Yes, but this is only a trivial mis-speaking in what is obviously meant to be a description of proof by contradiction: proving something by showing that its opposite is impossible (not that disproving it is impossible).
> but to me this sounds like the "proved" something by not being able to disprove Batchelor's law?
Not quite. The statement is more like, if Batchelor's law were to fail, then it has to be in one of the following specific ways. Then you show that these specific ways can't happen and get the result.
This is a common approach and needs a few ingredients:
- How could things go wrong?
- Show that these are all possibilities and that otherwise things work (hard problem).
- Isolate each scenario from the first step and show that things don't go wrong (hard problem again).
A classical example would be something like global existence for the two-dimensional Euler equations. If the solution were to fail after a finite time, then necessarily some quantity has to go to infinity, because otherwise we could find a solution for a small additional time (Beale-Kato-Majda criterion). We then show that this quantity does not go to infinity and we are done.

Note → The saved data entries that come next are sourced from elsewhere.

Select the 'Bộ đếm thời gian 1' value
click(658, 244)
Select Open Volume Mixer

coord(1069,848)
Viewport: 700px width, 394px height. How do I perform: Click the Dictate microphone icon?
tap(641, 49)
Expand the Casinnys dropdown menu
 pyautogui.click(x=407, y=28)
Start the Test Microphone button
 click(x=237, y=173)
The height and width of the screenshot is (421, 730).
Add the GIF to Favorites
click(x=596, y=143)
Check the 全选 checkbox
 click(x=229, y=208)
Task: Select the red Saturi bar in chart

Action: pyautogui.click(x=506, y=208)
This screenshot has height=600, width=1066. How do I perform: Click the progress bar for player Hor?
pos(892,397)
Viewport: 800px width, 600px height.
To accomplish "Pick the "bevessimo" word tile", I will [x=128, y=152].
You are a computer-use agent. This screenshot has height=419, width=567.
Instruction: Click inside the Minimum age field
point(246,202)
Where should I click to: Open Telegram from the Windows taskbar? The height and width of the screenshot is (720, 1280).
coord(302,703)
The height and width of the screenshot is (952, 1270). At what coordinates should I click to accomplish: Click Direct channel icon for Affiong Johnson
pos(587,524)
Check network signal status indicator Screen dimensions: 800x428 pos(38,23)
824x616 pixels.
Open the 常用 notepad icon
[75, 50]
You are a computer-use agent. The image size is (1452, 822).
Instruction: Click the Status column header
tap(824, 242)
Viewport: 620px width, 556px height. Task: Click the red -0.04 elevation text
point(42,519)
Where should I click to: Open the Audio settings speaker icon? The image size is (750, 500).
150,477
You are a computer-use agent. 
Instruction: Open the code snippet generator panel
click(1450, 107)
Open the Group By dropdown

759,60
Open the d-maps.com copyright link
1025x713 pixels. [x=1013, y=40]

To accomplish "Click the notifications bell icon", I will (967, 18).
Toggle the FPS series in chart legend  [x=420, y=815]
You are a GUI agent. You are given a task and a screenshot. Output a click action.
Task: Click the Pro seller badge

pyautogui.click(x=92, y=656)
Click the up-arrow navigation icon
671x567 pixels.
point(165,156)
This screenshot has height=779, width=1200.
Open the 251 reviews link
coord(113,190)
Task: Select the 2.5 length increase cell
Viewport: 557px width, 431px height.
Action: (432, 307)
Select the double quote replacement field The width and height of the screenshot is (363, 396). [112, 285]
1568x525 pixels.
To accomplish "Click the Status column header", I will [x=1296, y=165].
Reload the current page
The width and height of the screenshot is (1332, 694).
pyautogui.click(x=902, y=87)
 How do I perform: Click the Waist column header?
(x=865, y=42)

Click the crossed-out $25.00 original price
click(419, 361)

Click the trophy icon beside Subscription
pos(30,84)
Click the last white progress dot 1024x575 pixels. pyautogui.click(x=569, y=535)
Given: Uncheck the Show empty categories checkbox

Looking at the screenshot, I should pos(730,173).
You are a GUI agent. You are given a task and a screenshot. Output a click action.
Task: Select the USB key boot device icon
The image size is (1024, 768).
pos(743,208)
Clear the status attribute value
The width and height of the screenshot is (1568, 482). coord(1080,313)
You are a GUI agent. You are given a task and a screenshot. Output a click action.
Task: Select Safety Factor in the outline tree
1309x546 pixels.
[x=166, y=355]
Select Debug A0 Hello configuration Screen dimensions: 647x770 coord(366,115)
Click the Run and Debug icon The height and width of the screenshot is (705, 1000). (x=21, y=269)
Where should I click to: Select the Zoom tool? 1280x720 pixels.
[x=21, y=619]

I see, very helpful, thanks. But doesn't this leave room for what you potentially have not accounted for? I am just trying to wrap my head around how one can write a proof by saying something doesn't occur
Good question. That is part of the second point. You have to show that there is no room left.
For example say you want to show that a real valued solution stays bounded. Then you have to show that a solution always exists, starts at some small value and "it never occurs that the absolute value of the solution is bigger than 1000". Because you ruled out other scenarios this then implies that the solution is always bounded by 1000.